Onbewerkte items
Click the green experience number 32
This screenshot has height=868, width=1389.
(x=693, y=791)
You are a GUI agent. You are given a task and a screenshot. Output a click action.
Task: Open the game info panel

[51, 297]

Te doen -
Kun je de regels van de items letterlijk weergeven, te beginnen bij de regel met "You are a GUI" en doorlopend tot en met de laatste regel van de items?

Uitgevoerde taak -
You are a GUI agent. You are given a task and a screenshot. Output a click action.
Task: Open the game info panel

[51, 297]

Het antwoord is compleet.